A week before their first meet this season, she decided to change the topic. She realized that around the valley, the school, “basically everywhere, listening is a problem,” Stone said.
She talks and sings for 10 minutes, exuding her standard brilliance juxtaposed against misheard song lyrics. “Rock And Roll All Night” by Kiss and several others are often misheard and lampooned.
It’s part of Stone’s plan to encourage us to “listen to understand, instead of listening to respond.”
Stone started speaking in public in fifth grade. The first gig was the Eagle County School’s Evening of the Stars awards night for teachers. Then it was public speaking class in middle school, and she kept at it through high school.
This is Loupe’s third trip to nationals after qualifying in informative speaking for the third straight year. If something works, then you stick with it. She’s a junior.
Her Eagle Valley teammates sometimes ask what nationals are like
“Now that we have so many people going, everyone will know,” she said.
Competing is great, but she said speech and debate teaches you to speak intelligently with people.
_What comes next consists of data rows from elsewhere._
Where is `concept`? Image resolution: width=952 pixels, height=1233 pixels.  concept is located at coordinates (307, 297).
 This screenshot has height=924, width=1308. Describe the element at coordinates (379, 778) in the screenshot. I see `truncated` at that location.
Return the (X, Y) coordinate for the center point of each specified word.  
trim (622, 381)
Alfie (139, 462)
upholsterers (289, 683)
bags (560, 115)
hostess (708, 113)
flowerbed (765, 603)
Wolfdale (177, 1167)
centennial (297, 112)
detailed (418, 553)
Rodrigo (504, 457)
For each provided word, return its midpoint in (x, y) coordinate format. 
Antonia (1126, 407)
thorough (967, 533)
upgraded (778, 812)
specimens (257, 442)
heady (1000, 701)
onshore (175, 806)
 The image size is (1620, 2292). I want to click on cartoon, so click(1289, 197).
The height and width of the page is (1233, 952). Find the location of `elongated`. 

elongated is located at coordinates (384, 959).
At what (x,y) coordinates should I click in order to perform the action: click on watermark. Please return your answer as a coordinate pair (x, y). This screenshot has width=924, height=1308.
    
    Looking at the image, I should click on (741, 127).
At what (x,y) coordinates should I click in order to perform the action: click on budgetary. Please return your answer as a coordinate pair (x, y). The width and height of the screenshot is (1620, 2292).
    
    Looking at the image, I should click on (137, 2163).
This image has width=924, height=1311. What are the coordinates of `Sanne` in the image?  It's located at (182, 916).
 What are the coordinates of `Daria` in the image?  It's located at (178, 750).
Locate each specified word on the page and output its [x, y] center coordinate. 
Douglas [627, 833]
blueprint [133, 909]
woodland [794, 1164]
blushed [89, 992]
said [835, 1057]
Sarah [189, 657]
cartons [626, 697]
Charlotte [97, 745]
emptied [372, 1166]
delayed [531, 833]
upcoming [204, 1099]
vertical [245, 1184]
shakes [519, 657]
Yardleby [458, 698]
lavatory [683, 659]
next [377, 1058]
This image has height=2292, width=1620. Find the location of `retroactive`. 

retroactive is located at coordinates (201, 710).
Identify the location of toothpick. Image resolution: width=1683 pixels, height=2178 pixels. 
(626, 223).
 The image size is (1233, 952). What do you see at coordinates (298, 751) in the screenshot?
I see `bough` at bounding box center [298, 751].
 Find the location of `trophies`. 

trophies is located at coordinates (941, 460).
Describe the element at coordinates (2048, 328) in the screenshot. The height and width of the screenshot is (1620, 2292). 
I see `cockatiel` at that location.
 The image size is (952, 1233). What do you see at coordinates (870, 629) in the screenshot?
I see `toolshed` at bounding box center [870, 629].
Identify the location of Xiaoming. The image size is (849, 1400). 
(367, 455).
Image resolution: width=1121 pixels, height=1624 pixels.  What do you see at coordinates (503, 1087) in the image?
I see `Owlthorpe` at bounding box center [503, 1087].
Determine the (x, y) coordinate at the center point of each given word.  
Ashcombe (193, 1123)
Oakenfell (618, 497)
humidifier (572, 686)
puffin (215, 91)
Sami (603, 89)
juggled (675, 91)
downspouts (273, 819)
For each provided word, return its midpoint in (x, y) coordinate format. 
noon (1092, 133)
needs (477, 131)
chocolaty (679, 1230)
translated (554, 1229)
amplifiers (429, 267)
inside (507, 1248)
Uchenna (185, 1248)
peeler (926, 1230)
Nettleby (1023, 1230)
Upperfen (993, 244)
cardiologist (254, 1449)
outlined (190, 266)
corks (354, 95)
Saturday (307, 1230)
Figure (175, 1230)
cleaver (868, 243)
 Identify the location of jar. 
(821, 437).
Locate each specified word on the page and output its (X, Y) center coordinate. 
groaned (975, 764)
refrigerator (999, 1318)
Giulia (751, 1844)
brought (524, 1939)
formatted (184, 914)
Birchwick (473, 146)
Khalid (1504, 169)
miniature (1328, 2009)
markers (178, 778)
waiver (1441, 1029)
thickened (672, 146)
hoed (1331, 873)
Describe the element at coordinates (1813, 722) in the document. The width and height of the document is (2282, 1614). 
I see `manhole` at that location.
“It helps give me more confidence in what I have to say. It’s a life skill,” Loupe said.
Speech is not scary
It has been said by some pretty smart people that humans fear public speaking more than death. These speechifiers are all really smart, and they don’t believe that statement.
Eagle Valley sophomore Caroline Dewell qualified for nationals in humorous interpretation.
“It can be very scary to get up in front of a roomful of people, whether they’re friends or not,” Dewell said. “You learn that you can overcome those fears. Before this year, I was scared to do humor interp. I was afraid I would get up there, no one would laugh and I’d be humiliated.
“But I’m here now and I’ve realized that I can create my characters and voices, and I can make people laugh. You just have to have a little self-confidence.”
Dewell’s presentation is “Little Suzy Sues God for All He’s Worth.” A bunch of bad stuff happened to Suzy and she asks why God did this to her. A lawyer from hell appears (insert your own lawyer jokes here) and declares “We’re gonna sue God!” And they do. It’s a conundrum.
Like the Bible it’s loosely based on, it ends with a revelation.
“If you believe God has no worth, and you sue God, you get nothing,” Dewell said.
World Schools debaters
Battle Mountain’s Hannah Nelson and Graziella Pierangeli qualified for World Schools Debate, a 3-on-3 battle of brains. Their five-person team is composed of Nelson and Pierangeli, Eagle Valley’s Tobin Stone and a pair from Summit High School.
They’ll debate six resolutions, They get to take three resolutions with them, all researched, sewed up and ready to go, things like whether protectionist trade polices are a good idea or if corporations should be allowed to contribute to political campaigns and candidates and stemming the reach of artificial intelligence. The other three topics they get in Florida, when they’re in the crosshairs and heat of battle. They have an hour to do their research and prepare both sides of the topic they’re assigned.
They don’t know quite what to expect, except it will be fun, they said.
Eagle Valley’s Alissa Barry earned her way to nationals by winning a state title in humorous interpretation, the first for the Eagle Valley senior. To win her state title, she humorously interpreted “Moon Raker Madness,” a short play.
Riley Dudley won his state title in value debate. Basically, the speech and debate powers that be give you a subject. They do not tell you whether it’s supposed to be a monumentally good or bad idea. You have 30 minutes to prepare.
Like Congress, only better
John Papadopoulos is headed to nationals in congressional debate. It doesn’t really work like congress, because the speech and debate event actually works.
“It’s like congress, but more effective,” Papadopoulos said, laughing.
In the state meet, he argued in favor of a bill supporting alternative energy research.
“It’s fun. I now have friends from all over the state through speech and debate. I can walk into a roomful of friends and make them laugh, and they’ll make you laugh,” Eagle Valley’s Barry said.